*** Block opens ***

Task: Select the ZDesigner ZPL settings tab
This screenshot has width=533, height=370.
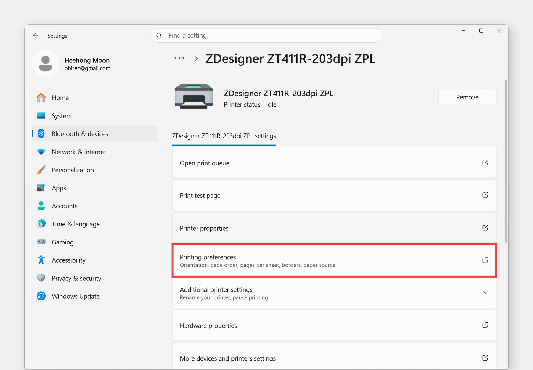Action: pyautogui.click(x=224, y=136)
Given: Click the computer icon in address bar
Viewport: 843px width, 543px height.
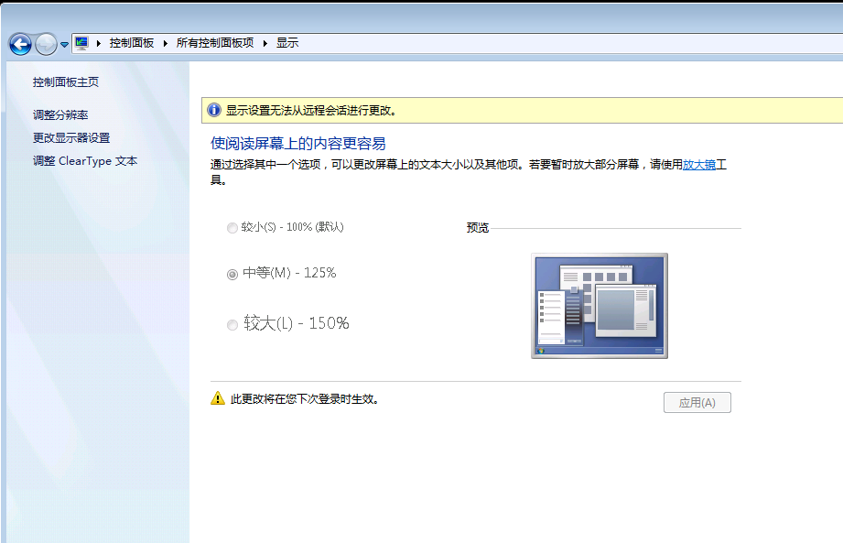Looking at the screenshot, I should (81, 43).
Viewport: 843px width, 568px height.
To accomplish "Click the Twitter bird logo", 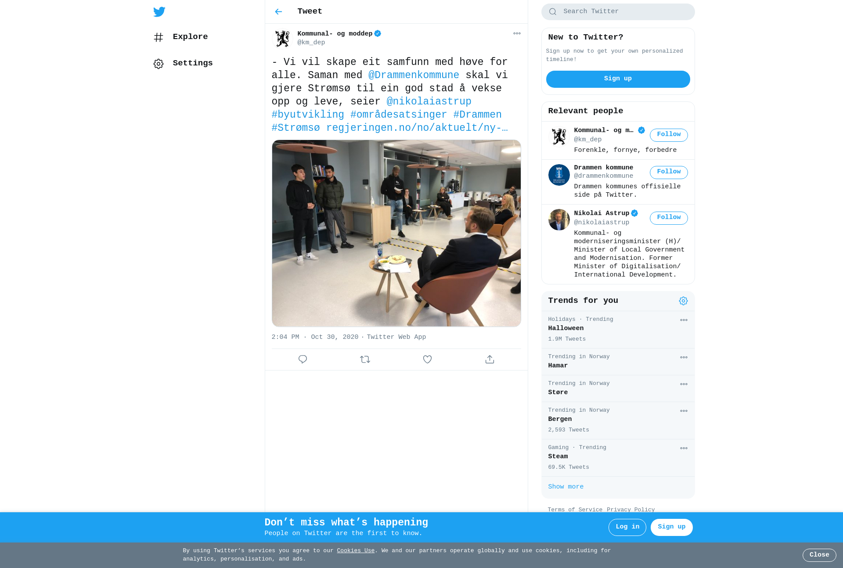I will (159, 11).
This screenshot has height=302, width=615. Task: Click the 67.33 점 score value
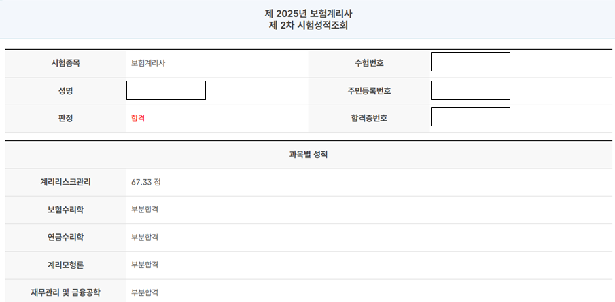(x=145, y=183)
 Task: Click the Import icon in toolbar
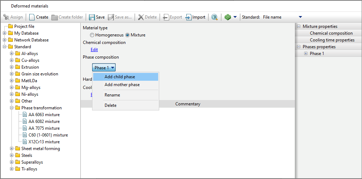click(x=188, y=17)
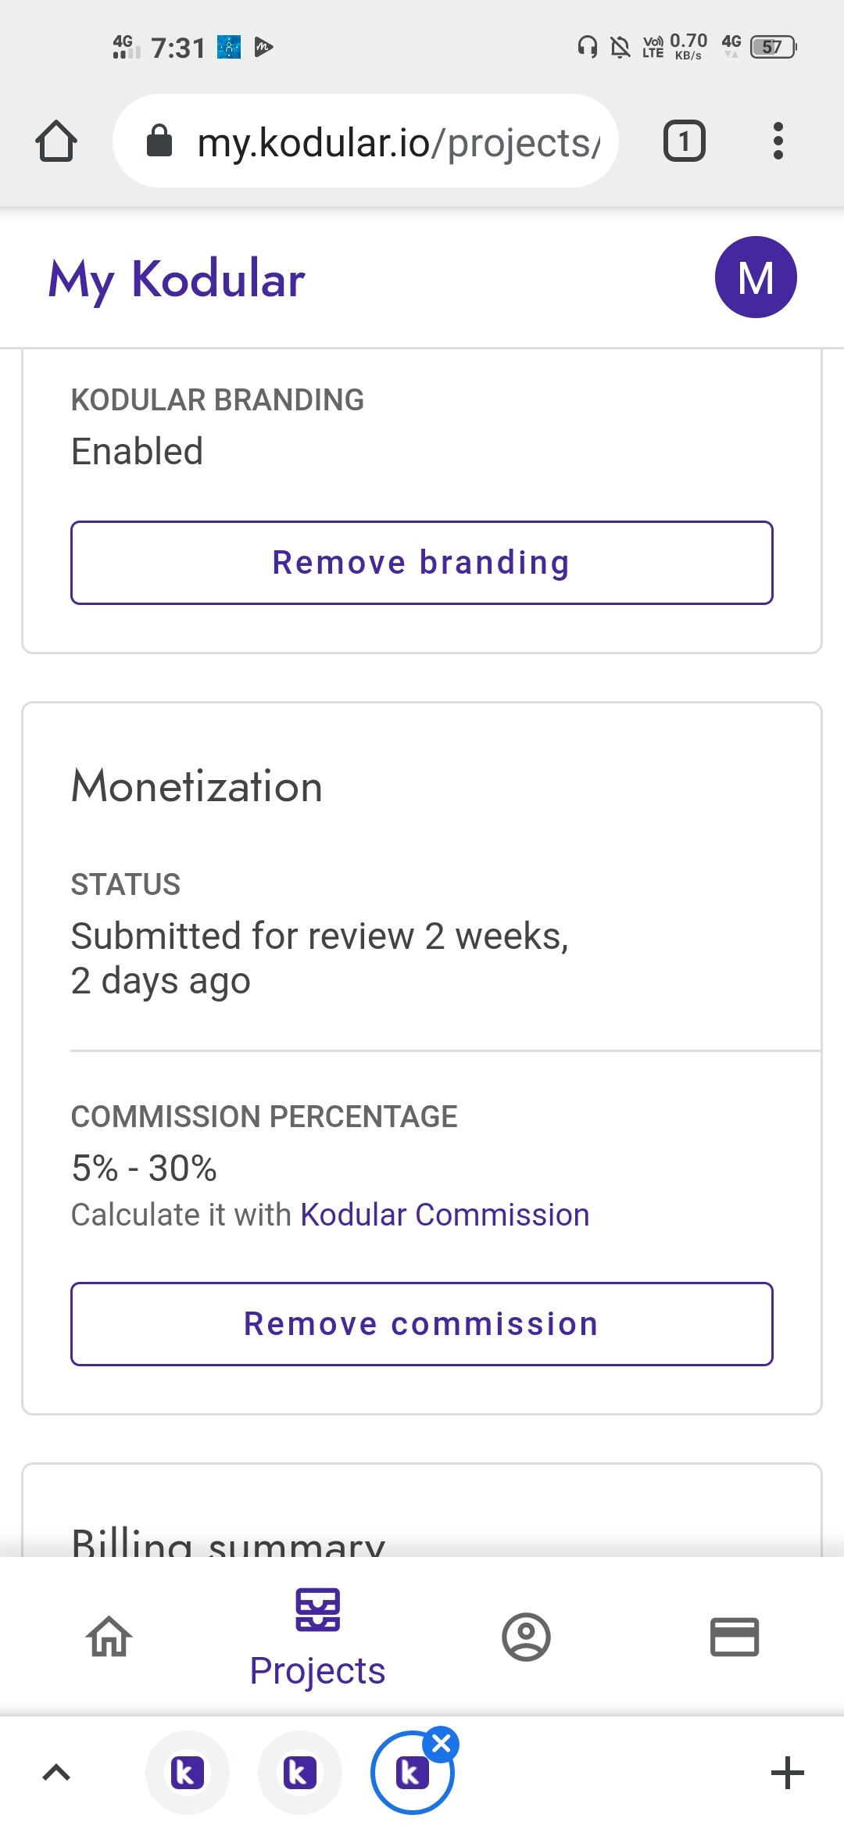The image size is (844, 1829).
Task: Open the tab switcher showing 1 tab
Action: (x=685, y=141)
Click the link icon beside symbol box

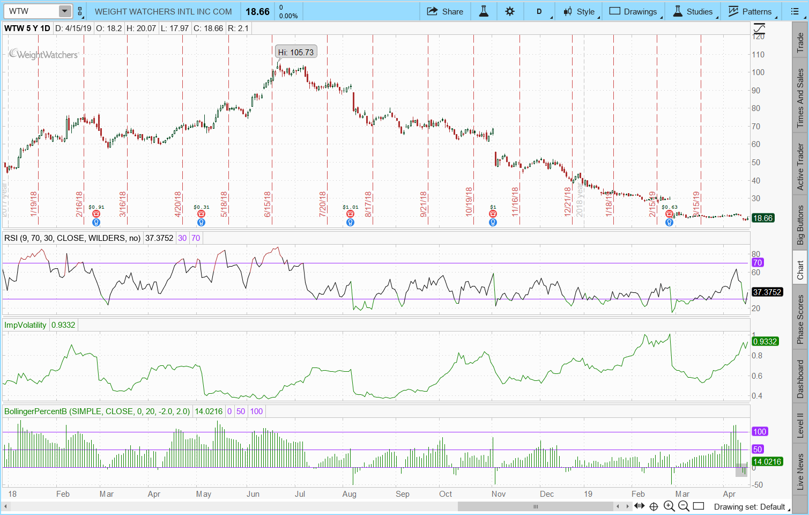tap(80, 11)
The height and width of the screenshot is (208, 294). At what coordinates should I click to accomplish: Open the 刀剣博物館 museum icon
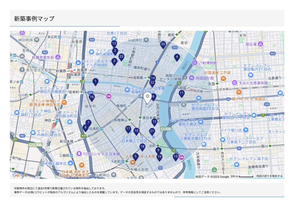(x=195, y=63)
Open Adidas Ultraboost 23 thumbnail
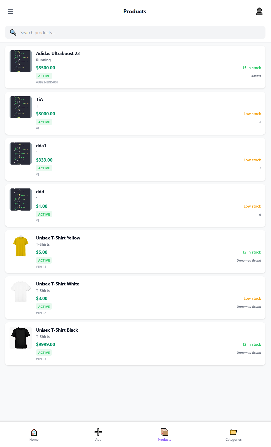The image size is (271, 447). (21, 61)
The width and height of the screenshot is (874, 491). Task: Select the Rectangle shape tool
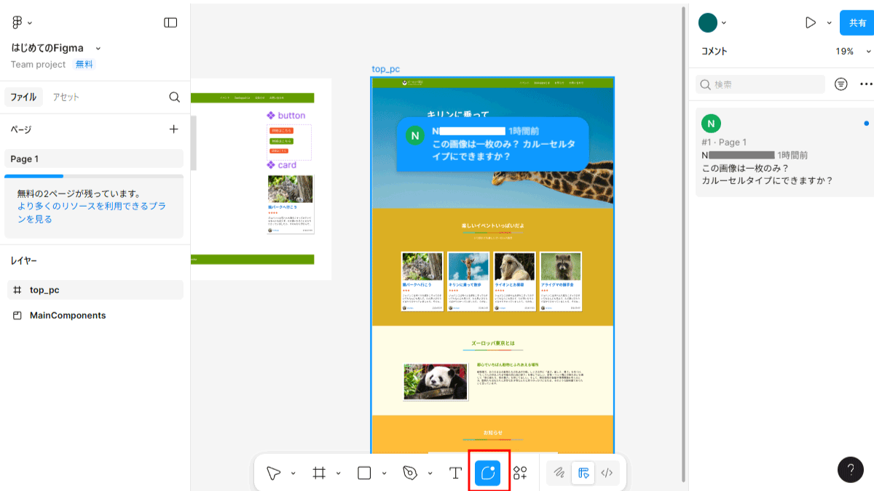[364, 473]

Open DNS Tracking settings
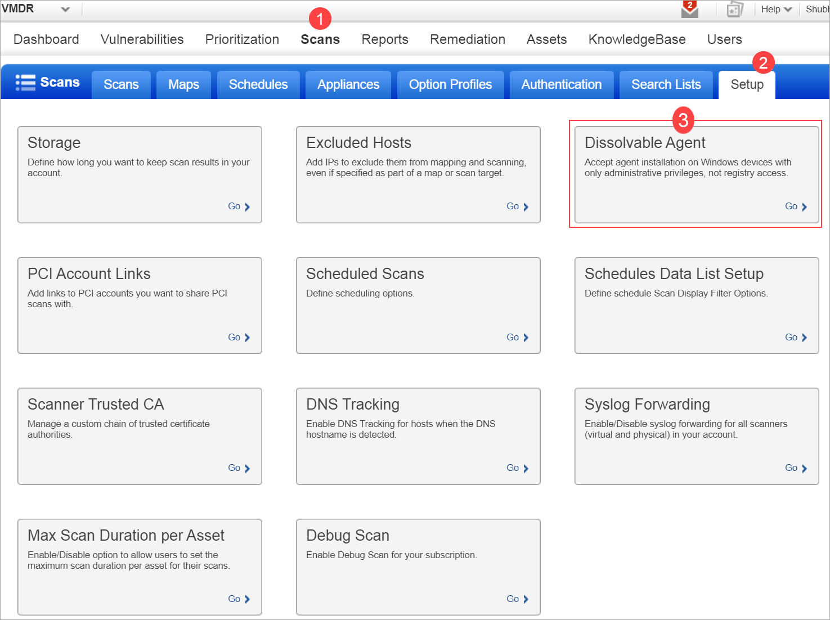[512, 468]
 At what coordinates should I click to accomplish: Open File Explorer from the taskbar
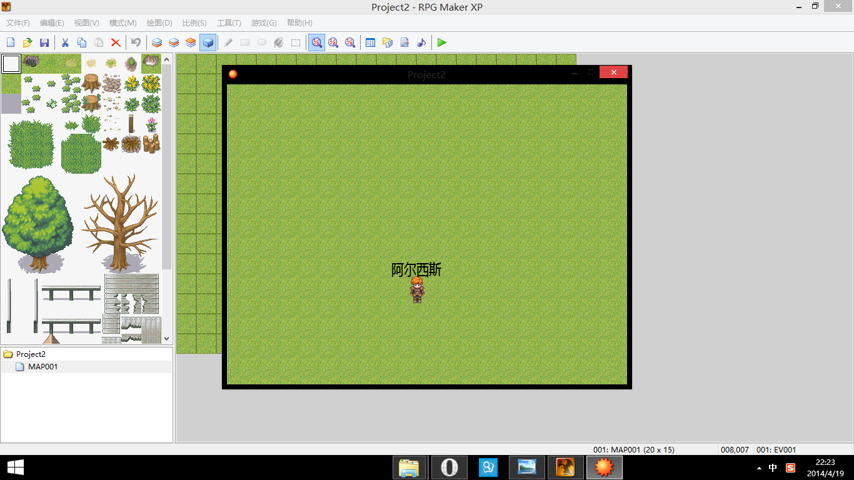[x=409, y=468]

*** Block closes ***

Your task: Copy exactly the lines from the line that contains "Open DNS Tracking settings" through the last line of the records above, both ends included, but leave out the pictures.

Answer to this exercise:
Open DNS Tracking settings
[512, 468]
 At what coordinates should I click to accomplish: Open File Explorer from the taskbar
[x=409, y=468]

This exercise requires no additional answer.